Each bin equally useful for splits

Equal-frequency (quantile) binning ensures:

  • Each bin contains roughly the same number of samples

  • Dense regions get more resolution (more bins where data concentrates)

  • Sparse regions don’t waste bins

  • Approximately balanced gradient/hessian sums per bin

This directly relates to split quality: a bin with 10% of data can only improve the split by at most 10% of total information, so giving more bins to dense regions maximizes the chance of finding good splits.

Theory: How Cuts Are Computed#

Method 1: Exact Quantiles (Small Data)#

For data that fits in memory, compute exact quantiles:

ALGORITHM: ExactQuantileCuts(feature_values, max_bins)
-------------------------------------------------------
1. sorted_values <- SORT(feature_values)
2. n <- LENGTH(sorted_values)
3. cuts <- []
4. FOR i FROM 1 TO max_bins - 1:
       q <- i / max_bins              // Target quantile (e.g., 0.25, 0.5, 0.75)
       idx <- FLOOR(q * n)            // Index in sorted array
       APPEND(cuts, sorted_values[idx])
5. RETURN cuts

Time complexity: O(n log n) for sorting, where n is the number of samples.

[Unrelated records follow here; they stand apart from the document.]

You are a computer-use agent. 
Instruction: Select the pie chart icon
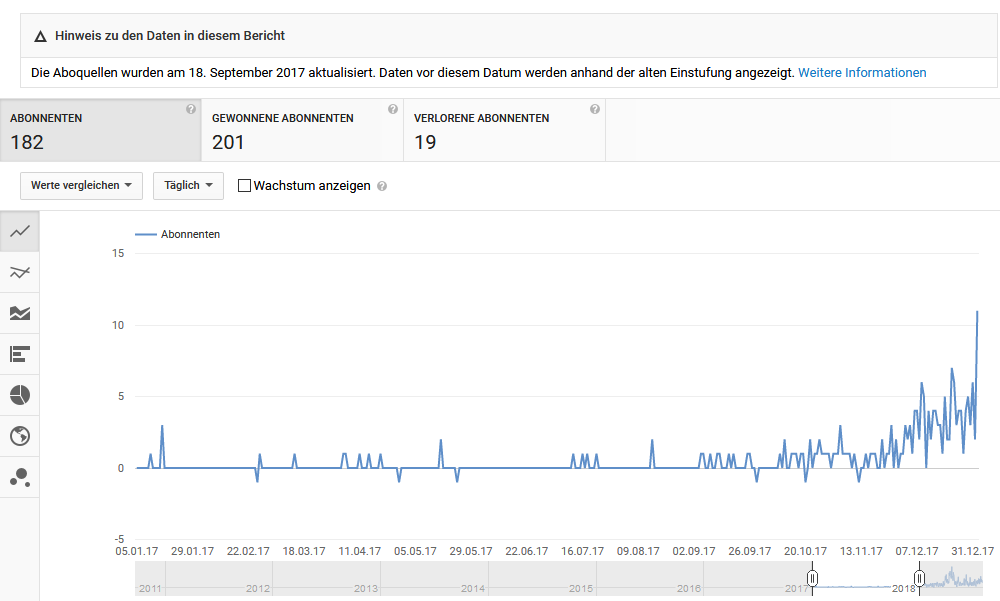(20, 395)
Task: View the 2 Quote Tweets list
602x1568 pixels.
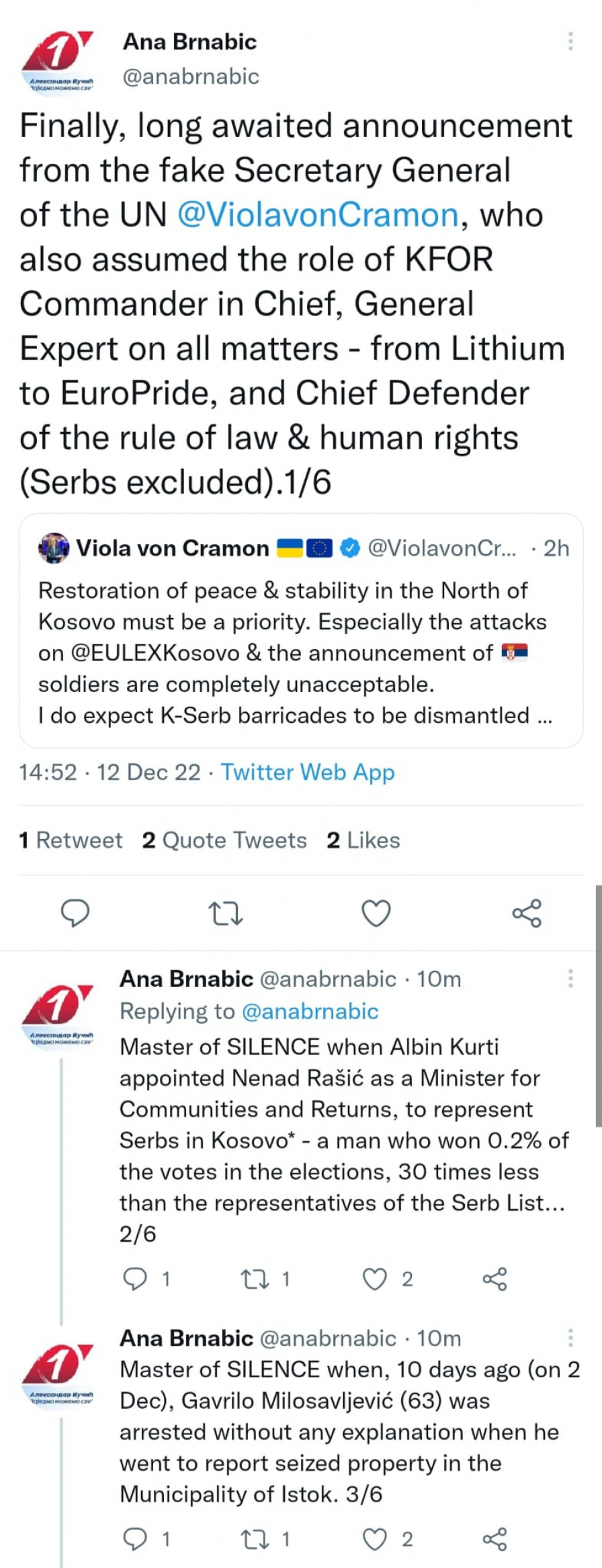Action: point(224,840)
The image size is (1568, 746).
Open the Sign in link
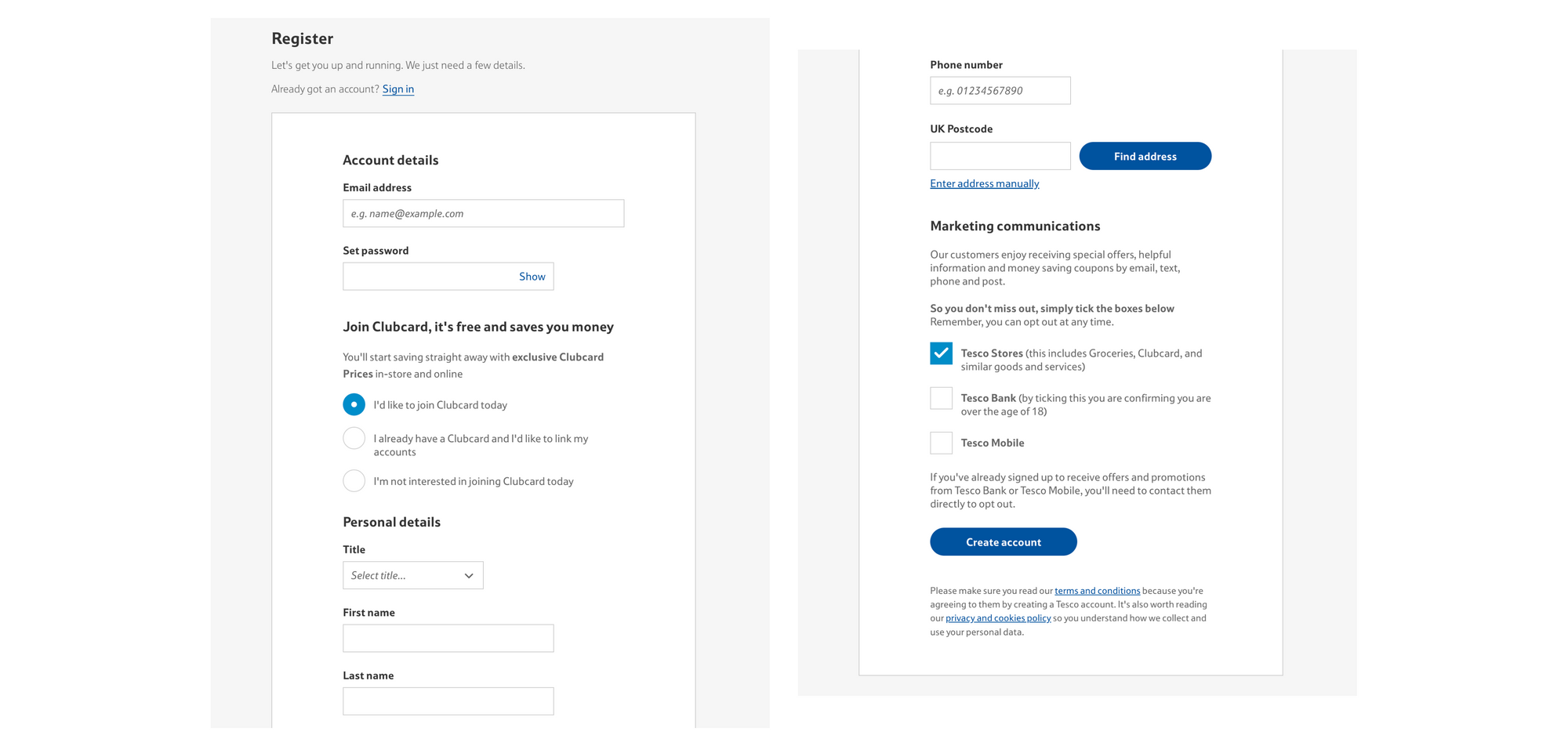(x=397, y=89)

Method 2: Weighted Quantile Sketch (Large/Distributed Data)#

For distributed or streaming data where exact sorting is impractical, XGBoost uses a weighted quantile sketch algorithm (described in the XGBoost paper, Section 3.3).

The key insight is that we want bins to contain equal weighted sums, not equal counts. In gradient boosting, the natural weight is the Hessian (second derivative):

\[\text{Find cuts } \{c_1, \ldots, c_k\} \text{ such that } \sum_{x_i < c_j} h_i \approx \sum_{c_j \le x_i < c_{j+1}} h_i\]

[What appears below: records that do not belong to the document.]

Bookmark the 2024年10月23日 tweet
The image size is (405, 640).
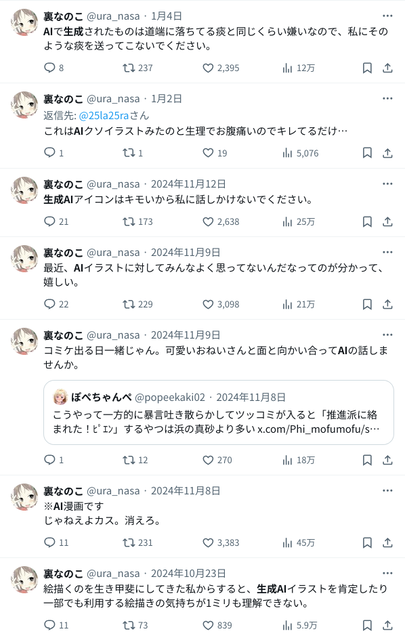[x=367, y=625]

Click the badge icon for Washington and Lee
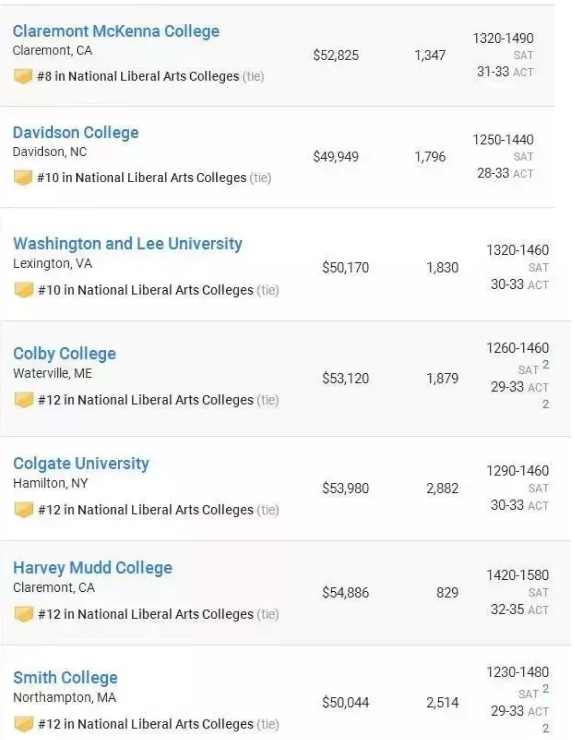[x=24, y=290]
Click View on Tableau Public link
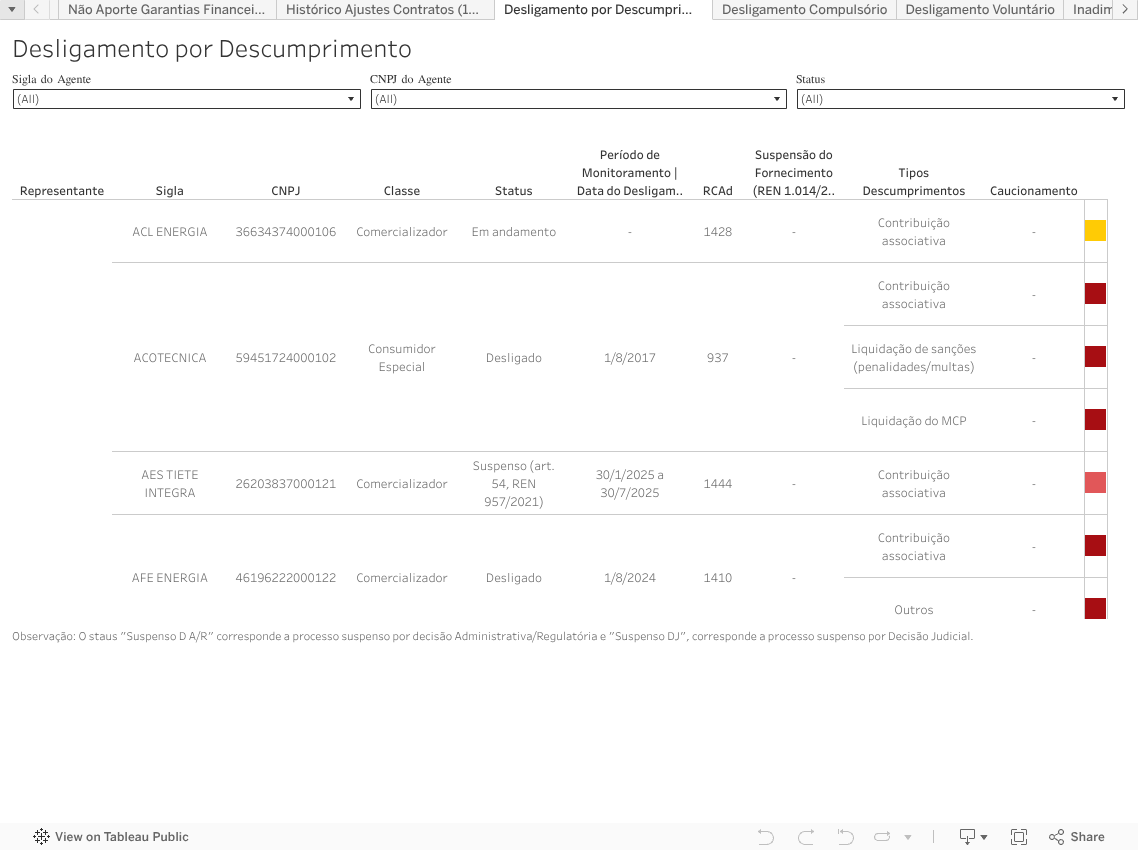This screenshot has width=1138, height=850. click(x=111, y=837)
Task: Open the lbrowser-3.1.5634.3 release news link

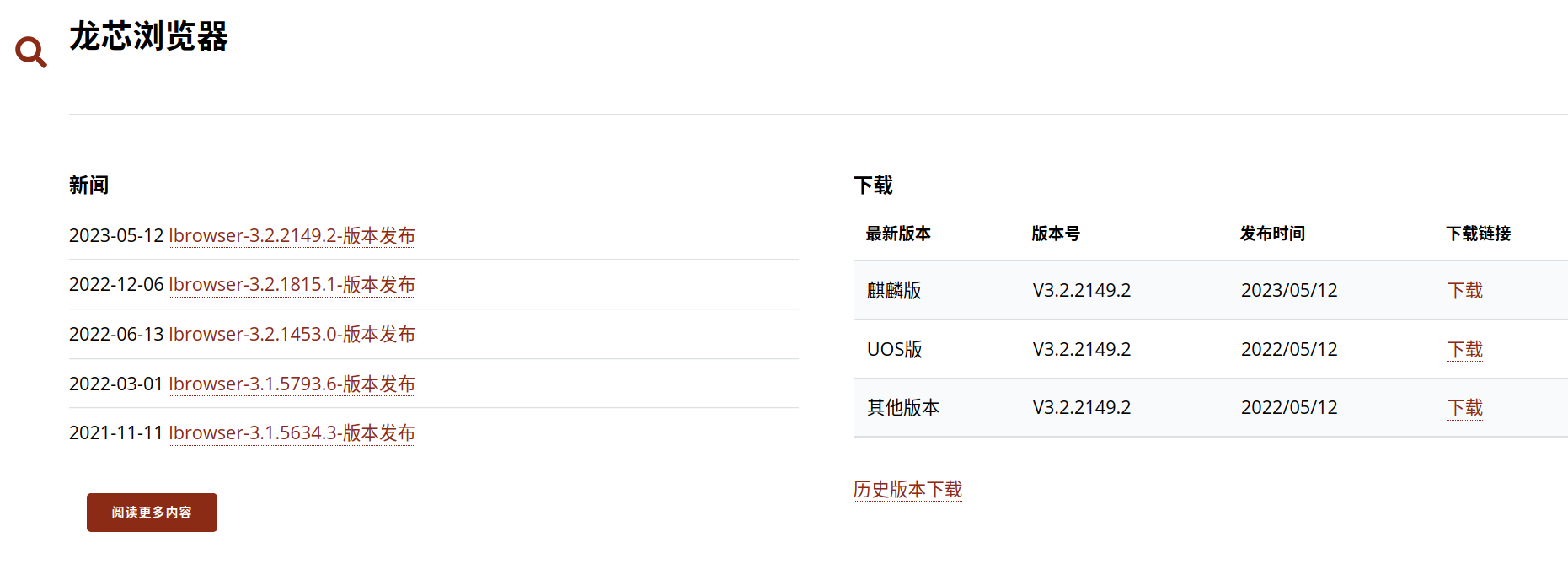Action: [292, 433]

This is called adaptive binning or Hessian-weighted quantiles.

Why weight by Hessian? The optimal leaf value is \(-G/H\) (gradient sum over Hessian sum). Regions with high Hessian have more “curvature” in the loss function and benefit from finer binning resolution.

The sketch algorithm:

  1. Process data in chunks (summaries)

  2. Each summary maintains approximate quantile information

  3. Merge summaries from different workers (associative operation)

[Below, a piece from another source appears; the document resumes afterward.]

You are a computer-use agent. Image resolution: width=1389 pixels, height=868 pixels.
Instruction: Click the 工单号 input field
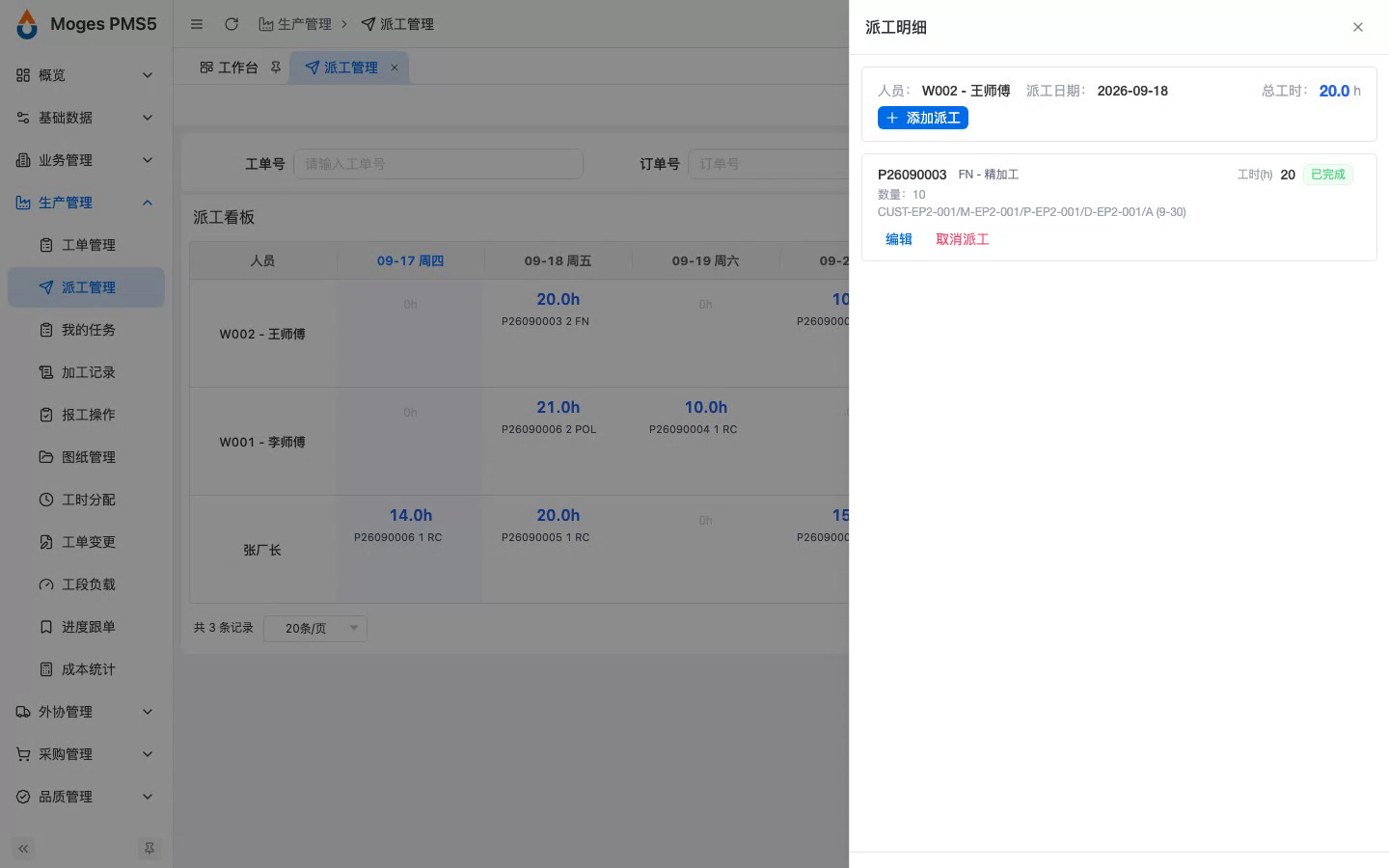coord(438,164)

  4. Guarantees bounded approximation error: epsilon-approximate quantiles

Reference: XGBoost paper Section 3.3, “Weighted Quantile Sketch”, and xgboost/src/common/quantile.h

LightGBM’s Approach#

LightGBM’s BinMapper class uses similar quantile-based binning with additional optimizations:

  • Stores bin upper bounds (bin_upper_bound_ array)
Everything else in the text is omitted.